Can I Give Immigration Advice to a Friend?

Meurrens LawImmigration Trends

A couple days ago a friend and I were having a drink.  He is in the process of helping his aunt apply for a visitor visa.  He wanted to know whether he had to complete the IMM5476-Use of Rep form, and whether he had to register with the ICCRC (the regulatory body that is replacing CSIC) even if he was not being paid.

In general, a person only has to complete the IMM5476 if they are providing services which constitute advising or representing an applicant.   Examples of assistance that someone could provide which does not constitute advising or representing include:

  • Directing someone to the Citizenship and Immigration Canada website to find information on immigration programs;
  • Directing someone to the Citizenship and Immigration Canada website to access immigration application forms;
  • Directing someone to an immigration representative;
  • Providing translation services;
  • Providing medical services (i.e. medical exams, DNA testing);
  • Providing fingerprinting services; and
  • Making travel arrangements for the person to come to Canada.

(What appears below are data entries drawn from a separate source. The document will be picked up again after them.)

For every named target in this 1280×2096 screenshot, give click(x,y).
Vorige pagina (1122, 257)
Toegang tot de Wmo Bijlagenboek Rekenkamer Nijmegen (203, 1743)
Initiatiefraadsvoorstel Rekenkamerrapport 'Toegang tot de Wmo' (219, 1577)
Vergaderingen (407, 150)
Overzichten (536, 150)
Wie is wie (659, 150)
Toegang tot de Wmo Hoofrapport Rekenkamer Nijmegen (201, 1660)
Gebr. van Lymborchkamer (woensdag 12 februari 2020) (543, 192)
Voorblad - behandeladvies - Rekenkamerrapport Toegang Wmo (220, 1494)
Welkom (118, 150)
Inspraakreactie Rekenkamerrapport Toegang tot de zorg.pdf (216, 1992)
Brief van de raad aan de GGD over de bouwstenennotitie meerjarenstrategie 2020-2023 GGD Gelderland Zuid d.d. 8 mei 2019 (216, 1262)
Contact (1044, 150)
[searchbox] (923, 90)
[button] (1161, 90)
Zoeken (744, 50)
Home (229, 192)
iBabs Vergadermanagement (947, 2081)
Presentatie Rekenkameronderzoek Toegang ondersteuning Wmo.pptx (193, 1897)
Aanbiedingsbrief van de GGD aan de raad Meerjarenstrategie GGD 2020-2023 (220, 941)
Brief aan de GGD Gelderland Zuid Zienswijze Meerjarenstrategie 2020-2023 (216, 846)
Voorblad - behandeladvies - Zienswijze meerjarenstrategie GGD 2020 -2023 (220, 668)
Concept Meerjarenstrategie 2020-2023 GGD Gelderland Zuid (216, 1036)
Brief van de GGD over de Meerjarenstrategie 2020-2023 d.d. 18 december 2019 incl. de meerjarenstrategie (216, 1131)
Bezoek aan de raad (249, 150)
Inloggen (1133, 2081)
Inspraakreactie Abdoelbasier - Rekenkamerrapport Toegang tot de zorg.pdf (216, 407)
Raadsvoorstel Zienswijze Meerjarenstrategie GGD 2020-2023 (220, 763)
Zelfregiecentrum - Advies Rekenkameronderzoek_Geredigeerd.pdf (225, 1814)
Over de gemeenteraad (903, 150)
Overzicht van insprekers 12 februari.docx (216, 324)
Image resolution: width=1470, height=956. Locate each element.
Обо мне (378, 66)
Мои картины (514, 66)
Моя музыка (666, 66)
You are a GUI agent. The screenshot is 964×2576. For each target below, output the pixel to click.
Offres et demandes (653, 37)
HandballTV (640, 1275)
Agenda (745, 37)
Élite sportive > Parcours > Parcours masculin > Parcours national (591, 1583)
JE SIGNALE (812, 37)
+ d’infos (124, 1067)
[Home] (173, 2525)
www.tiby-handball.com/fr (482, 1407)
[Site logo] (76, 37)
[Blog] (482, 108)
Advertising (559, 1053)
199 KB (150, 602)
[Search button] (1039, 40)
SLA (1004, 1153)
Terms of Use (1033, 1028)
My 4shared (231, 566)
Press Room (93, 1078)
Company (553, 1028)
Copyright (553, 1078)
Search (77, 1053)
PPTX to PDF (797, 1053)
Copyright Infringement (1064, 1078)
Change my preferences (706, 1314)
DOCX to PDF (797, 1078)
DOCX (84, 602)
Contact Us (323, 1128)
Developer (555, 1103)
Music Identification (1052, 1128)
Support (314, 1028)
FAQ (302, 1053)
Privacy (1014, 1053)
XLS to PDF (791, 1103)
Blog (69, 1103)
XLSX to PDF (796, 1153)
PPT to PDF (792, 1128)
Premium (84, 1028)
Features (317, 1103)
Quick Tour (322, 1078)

The following, however, does constitute providing advice or representation:

  • Explaining and providing advice on someone’s immigration options;
  • Providing guidance to a client on how to select the best immigration stream and how to complete the appropriate forms;
  • Communicating with Citizenship and Immigration Canada, the Canada Border Services Agency, and the Immigration and Refugee Board on someone’s behalf;
  • Representing someone in an immigration application or proceeding;
  • Representing someone in an Arranged Employment Opinion or Labour Market Opinion application; and
  • Advertising that they can provide immigration advice.

Judging from what my friend was telling me, he had to complete an IMM5476.  Did this mean that he had to register with the ICCRC?

The answer is no.

Unpaid third parties, such as family members and friends, can act on behalf of an applicant without being authorized.

Now, you might be asking, “why should I care?”

The reason is because the Canadian government has recently intensified its efforts to crack down on unregistered consultants.  They even named their recent amendments to Canadian immigration law the “Cracking Down on Crooked Consultants Act”.

Part of this Act makes it a criminal offense for an unauthorized person to advise or represent an individual with an immigration matter for a fee, or offer to do so.

The penalty for breaching the offense is a fine of not more than $100,000 or imprisonment for a term of not more than two years, or both.